Segment Start: MATERIAL SHOWN

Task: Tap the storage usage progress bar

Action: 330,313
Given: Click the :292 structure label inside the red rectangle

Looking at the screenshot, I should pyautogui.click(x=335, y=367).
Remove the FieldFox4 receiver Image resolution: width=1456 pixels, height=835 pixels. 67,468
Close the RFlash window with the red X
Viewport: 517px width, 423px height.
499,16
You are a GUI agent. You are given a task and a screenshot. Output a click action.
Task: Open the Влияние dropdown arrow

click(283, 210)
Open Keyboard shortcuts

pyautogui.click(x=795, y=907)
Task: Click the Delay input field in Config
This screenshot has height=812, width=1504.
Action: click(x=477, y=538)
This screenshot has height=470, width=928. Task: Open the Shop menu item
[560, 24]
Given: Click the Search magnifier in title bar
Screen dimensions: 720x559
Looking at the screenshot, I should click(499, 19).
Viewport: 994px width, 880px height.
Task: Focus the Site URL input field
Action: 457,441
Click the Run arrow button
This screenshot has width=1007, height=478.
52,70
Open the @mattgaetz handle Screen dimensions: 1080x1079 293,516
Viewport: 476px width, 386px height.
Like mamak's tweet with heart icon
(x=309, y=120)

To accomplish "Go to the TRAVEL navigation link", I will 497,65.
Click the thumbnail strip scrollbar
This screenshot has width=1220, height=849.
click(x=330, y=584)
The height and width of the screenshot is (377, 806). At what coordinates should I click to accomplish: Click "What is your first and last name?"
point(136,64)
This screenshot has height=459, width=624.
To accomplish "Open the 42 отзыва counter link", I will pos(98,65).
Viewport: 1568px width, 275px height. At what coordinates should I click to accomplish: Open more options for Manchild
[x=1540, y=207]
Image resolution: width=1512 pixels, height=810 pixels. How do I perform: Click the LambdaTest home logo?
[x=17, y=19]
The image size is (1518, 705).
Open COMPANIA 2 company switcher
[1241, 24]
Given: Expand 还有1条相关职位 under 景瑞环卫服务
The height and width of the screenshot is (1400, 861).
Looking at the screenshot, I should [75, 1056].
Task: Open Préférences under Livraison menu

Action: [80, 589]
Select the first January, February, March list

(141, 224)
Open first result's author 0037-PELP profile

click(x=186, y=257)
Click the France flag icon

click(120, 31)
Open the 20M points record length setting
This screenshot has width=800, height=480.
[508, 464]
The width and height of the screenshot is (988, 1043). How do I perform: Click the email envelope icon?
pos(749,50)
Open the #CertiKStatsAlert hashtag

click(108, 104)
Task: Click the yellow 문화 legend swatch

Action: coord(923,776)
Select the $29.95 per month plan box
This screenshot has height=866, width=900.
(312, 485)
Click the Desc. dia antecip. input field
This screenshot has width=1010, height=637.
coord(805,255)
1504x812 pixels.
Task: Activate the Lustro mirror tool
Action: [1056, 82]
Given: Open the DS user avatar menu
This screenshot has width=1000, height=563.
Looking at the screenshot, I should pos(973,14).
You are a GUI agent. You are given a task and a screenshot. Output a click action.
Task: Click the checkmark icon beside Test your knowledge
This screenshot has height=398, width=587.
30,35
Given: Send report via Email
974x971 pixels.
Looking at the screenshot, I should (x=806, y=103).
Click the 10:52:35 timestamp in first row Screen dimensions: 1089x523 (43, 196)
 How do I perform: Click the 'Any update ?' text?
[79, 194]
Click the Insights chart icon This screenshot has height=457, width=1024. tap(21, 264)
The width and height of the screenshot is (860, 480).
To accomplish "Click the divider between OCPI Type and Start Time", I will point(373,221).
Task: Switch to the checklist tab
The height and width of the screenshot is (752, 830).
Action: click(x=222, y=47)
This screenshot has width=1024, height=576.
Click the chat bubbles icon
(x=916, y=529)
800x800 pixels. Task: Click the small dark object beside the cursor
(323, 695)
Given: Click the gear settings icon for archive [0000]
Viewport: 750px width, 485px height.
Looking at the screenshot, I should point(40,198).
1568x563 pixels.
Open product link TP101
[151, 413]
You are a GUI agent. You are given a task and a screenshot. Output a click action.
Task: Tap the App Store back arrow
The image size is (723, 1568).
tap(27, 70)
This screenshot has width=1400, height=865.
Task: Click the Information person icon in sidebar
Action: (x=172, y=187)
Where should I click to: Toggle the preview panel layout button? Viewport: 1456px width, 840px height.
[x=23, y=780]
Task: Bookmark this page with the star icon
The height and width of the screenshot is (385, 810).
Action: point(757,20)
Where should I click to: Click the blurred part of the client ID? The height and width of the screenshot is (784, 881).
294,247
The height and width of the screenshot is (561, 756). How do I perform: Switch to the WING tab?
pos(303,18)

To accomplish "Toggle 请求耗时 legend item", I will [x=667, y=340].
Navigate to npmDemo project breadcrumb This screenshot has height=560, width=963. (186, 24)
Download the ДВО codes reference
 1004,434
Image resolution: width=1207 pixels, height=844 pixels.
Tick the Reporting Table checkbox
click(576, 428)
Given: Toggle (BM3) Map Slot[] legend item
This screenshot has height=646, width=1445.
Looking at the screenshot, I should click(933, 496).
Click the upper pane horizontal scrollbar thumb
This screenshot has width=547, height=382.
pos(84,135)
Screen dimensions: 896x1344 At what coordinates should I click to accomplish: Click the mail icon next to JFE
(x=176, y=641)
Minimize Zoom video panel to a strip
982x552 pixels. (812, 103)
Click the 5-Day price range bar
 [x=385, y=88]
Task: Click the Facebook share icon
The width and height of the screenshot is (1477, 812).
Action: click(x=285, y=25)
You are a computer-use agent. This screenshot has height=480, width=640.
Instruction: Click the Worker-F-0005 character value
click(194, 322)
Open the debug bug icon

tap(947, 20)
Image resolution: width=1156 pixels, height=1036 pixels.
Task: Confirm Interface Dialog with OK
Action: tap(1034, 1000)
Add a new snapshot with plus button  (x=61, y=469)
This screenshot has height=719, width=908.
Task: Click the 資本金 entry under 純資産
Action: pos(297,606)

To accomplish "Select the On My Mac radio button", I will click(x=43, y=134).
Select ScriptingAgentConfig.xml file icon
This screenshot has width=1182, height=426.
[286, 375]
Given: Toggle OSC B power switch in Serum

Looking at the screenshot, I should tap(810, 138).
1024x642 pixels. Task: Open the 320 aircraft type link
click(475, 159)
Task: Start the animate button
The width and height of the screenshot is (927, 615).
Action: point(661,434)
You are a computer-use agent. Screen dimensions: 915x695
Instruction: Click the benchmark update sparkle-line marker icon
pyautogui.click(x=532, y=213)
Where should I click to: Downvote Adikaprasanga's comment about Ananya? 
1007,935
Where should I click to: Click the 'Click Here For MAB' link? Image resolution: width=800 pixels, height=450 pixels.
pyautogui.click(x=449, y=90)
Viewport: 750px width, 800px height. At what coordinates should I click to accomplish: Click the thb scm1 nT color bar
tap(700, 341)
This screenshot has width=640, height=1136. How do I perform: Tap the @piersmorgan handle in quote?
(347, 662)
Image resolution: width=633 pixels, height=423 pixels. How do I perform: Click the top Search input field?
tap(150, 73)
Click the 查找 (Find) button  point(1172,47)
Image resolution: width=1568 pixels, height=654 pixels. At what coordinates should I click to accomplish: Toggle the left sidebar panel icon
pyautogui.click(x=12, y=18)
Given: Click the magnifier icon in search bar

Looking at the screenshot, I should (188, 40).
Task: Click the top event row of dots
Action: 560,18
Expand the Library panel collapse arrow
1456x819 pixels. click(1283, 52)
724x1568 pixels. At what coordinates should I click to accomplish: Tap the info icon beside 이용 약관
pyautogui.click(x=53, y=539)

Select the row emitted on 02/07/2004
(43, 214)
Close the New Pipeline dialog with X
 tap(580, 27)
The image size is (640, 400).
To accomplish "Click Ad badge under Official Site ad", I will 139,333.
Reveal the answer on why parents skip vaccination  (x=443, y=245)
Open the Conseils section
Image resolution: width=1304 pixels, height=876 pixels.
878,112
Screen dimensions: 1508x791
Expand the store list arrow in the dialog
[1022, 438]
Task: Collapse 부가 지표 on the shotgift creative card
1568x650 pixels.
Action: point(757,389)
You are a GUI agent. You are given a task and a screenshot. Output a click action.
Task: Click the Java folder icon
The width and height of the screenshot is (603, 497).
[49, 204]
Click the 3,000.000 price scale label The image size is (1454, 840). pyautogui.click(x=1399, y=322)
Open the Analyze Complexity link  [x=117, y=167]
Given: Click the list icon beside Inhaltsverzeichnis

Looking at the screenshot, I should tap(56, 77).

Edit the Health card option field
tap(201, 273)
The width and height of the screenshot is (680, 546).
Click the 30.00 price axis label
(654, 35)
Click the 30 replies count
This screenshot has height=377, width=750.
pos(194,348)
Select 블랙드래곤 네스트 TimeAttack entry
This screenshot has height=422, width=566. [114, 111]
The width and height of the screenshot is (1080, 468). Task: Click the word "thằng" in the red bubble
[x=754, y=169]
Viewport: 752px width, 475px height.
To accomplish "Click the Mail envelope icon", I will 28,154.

Segment End: MATERIAL SHOWN

> [HOW TO COMPLETE THIS TASK]
Starting at the line that has "Task: Click the Delay input field in Config" in the records above, restate word for word every line until the one that has "Click the thumbnail strip scrollbar", and include that one as well.

> [TASK SOLUTION]
Task: Click the Delay input field in Config
This screenshot has height=812, width=1504.
Action: click(x=477, y=538)
This screenshot has height=470, width=928. Task: Open the Shop menu item
[560, 24]
Given: Click the Search magnifier in title bar
Screen dimensions: 720x559
Looking at the screenshot, I should click(499, 19).
Viewport: 994px width, 880px height.
Task: Focus the Site URL input field
Action: 457,441
Click the Run arrow button
This screenshot has width=1007, height=478.
52,70
Open the @mattgaetz handle Screen dimensions: 1080x1079 293,516
Viewport: 476px width, 386px height.
Like mamak's tweet with heart icon
(x=309, y=120)

To accomplish "Go to the TRAVEL navigation link", I will 497,65.
Click the thumbnail strip scrollbar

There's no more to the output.